Stored records
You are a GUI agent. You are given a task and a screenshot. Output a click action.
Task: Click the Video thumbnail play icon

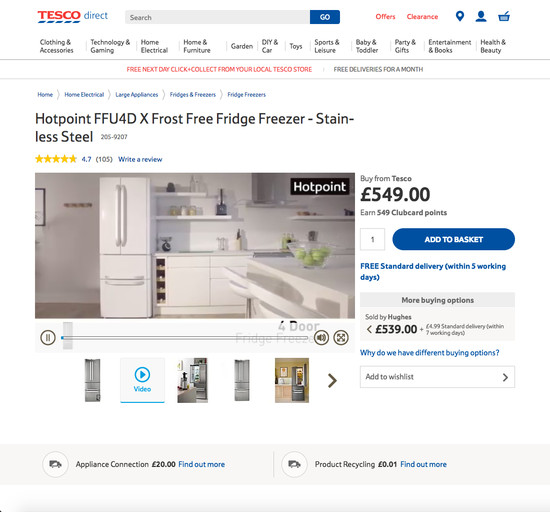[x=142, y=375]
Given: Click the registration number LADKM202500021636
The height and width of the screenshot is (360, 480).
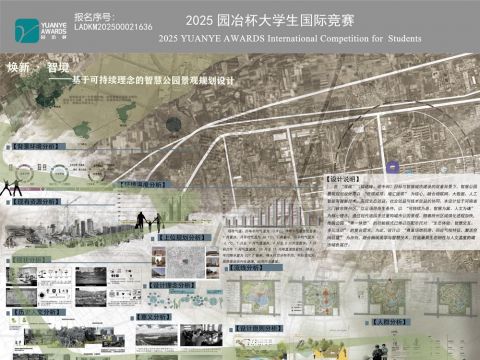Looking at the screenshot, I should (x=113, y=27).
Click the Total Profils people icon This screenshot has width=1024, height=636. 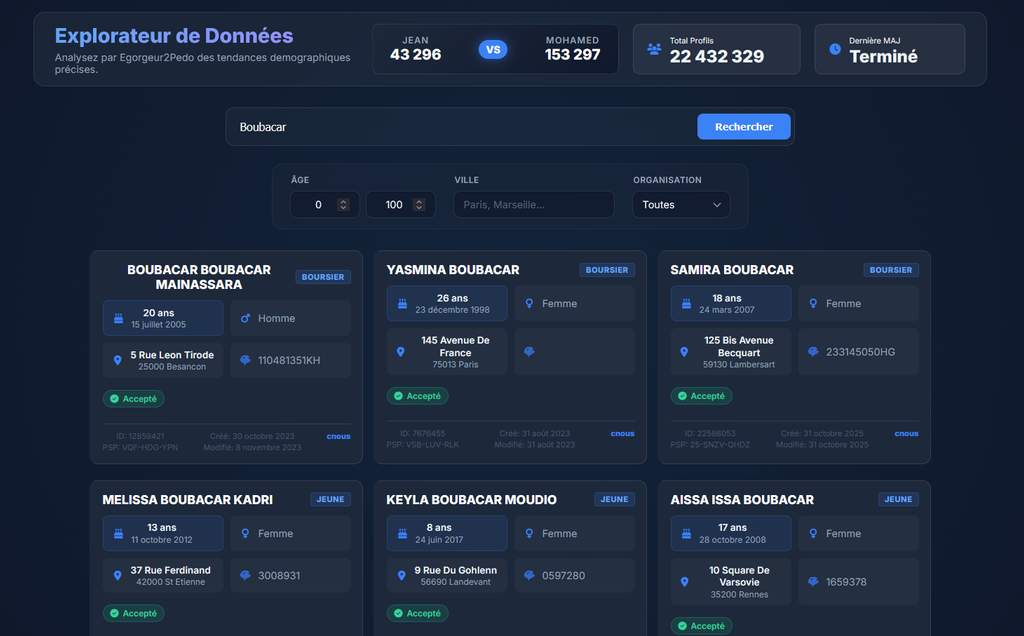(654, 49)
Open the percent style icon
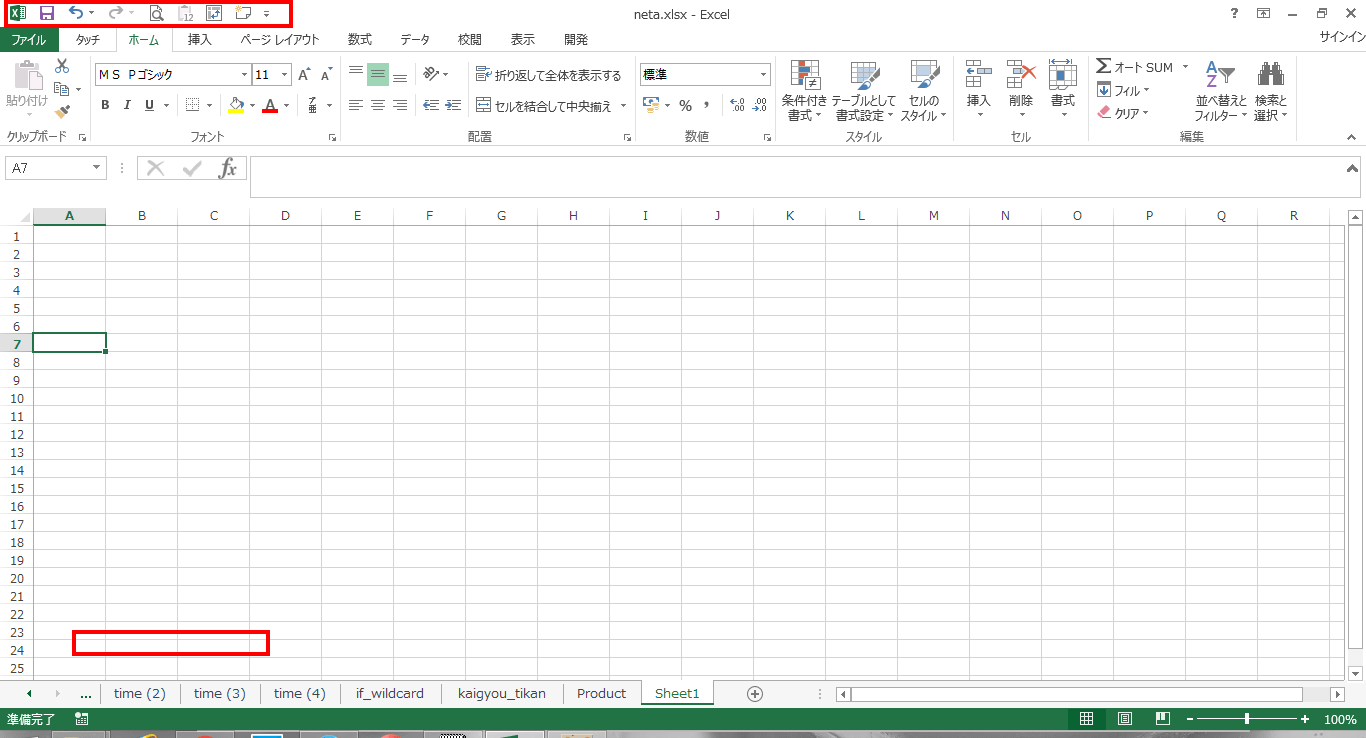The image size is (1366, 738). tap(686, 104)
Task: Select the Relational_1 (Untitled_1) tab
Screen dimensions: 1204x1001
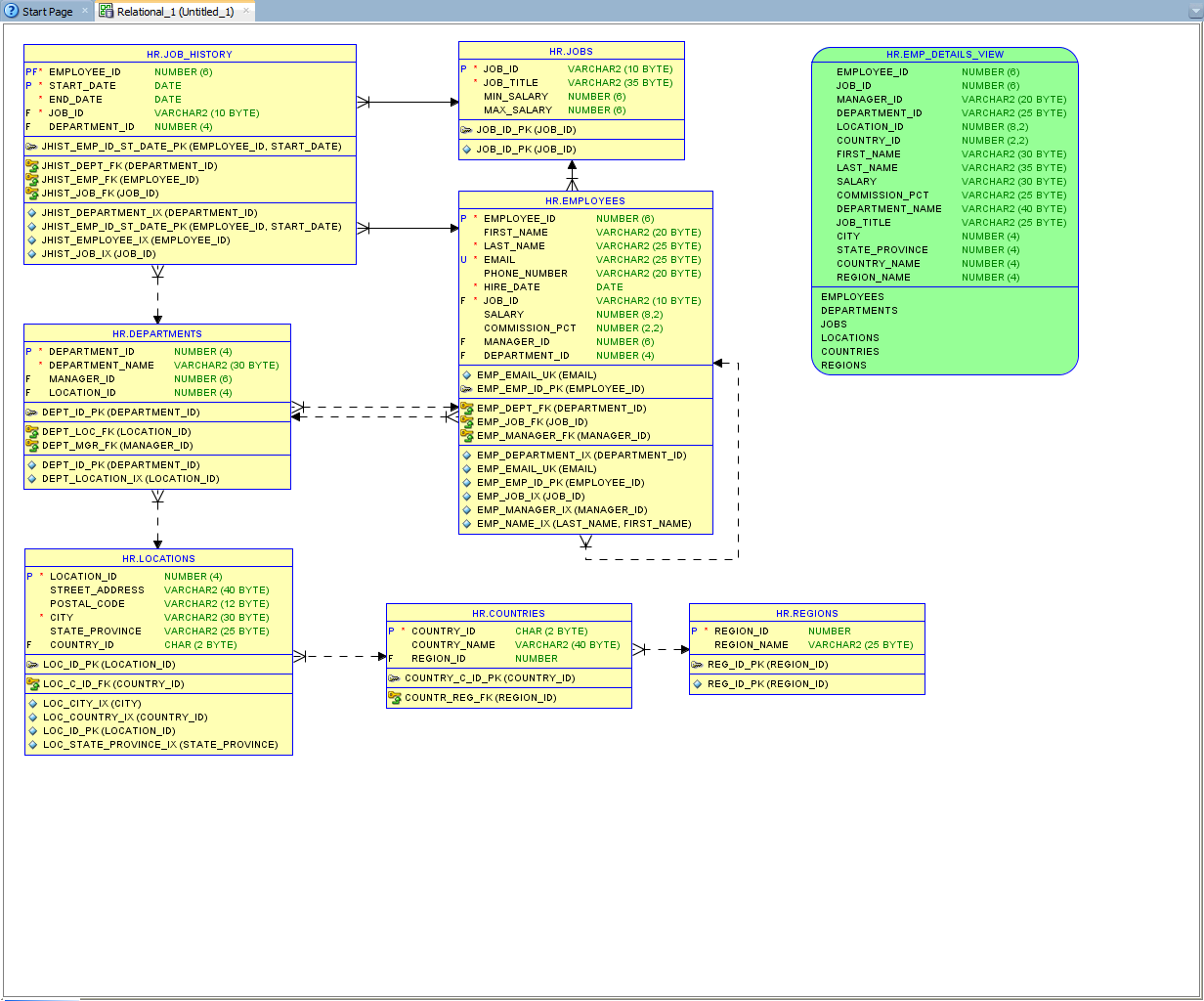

Directions for this task: Your output must consist only of the lines from the line with "Open the percent style icon" through the final line of the data, both included, reproduced exactly and free of pictures.

Output for this task:
Open the percent style icon
The image size is (1366, 738). tap(686, 104)
Task: Select the Relational_1 (Untitled_1) tab
Screen dimensions: 1204x1001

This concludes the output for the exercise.